The 2nd Brigade Combat Team will start leaving Fort Carson for war next week with more clarity on where they will fight.
But fast-moving changes in southern Iraq will still keep commanders on their toes and leave soldiers wondering where they'll sleep for the next year.
The 4th Infantry Division brigade held a farewell ceremony Wednesday morning. Leaders said the troops are ready for anything they'll face in Iraq.
That's a good thing, because the unit is heading to a region south of Baghdad where international troops from Poland and Georgia are going home.
The exacts details of the deployment remain a work in progress, but the unit has been told it will settle into a mostly Shiite region near that sect's holy cities of Najaf and Karbala.
The mission will be to back up and train Iraqi army units that have taken the lead in securing the region, which has been one of the calmer areas of Iraq.
Soldiers at the event said they're not happy to be going, but are anxious to get to Iraq.
"They want to get on with business," Col.
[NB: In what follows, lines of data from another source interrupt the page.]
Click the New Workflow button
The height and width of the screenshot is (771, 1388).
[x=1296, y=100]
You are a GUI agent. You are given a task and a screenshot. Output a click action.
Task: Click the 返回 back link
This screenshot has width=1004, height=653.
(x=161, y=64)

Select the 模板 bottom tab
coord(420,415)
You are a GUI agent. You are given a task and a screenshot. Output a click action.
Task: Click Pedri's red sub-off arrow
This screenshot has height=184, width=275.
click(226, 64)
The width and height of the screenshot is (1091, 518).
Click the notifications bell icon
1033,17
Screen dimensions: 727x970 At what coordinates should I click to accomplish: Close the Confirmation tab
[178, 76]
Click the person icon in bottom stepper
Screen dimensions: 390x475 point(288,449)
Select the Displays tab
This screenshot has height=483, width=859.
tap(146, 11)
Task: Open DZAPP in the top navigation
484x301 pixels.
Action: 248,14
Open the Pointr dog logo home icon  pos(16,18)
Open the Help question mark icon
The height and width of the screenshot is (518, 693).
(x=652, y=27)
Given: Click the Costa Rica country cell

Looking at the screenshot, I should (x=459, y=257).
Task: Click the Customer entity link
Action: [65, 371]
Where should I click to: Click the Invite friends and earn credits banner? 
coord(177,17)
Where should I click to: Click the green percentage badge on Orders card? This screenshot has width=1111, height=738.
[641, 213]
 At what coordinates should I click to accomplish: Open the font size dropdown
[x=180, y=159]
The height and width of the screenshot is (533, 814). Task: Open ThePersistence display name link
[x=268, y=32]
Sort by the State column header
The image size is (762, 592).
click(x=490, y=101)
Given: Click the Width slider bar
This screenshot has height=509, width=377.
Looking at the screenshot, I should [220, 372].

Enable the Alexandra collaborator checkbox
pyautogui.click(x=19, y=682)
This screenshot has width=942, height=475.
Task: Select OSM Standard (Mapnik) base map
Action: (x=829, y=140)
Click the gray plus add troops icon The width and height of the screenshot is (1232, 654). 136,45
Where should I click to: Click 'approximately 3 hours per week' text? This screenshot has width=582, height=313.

Butch Kievenaar said after the ceremony.
The brigade was moved to Colorado in 2006 from Fort Hood, Texas, and as recently as a year ago was a shell of a unit with just 60 percent of the soldiers it needed to go to war.
In the past year, the brigade has been reborn, with new soldiers arriving amid a torrent of training. About half the troops in the 3,800-soldier brigade are combat veterans. Others are newcomers.
"Not just a few butterflies, a belly full," said Daniel Burgener, who is getting ready to raise his toddler daughter for the next year while his wife, Sgt. Stella Burgener, serves in Iraq .
Spc. Michael Blanton was bracing to leave his wife and three children for the uncertain year ahead, his first in Iraq.
"You don't let worry get in the way," he said. "You've got to be pumped up."
Command Sgt. Maj. Fred Thompson said that after long months of training, soldiers want to move ahead.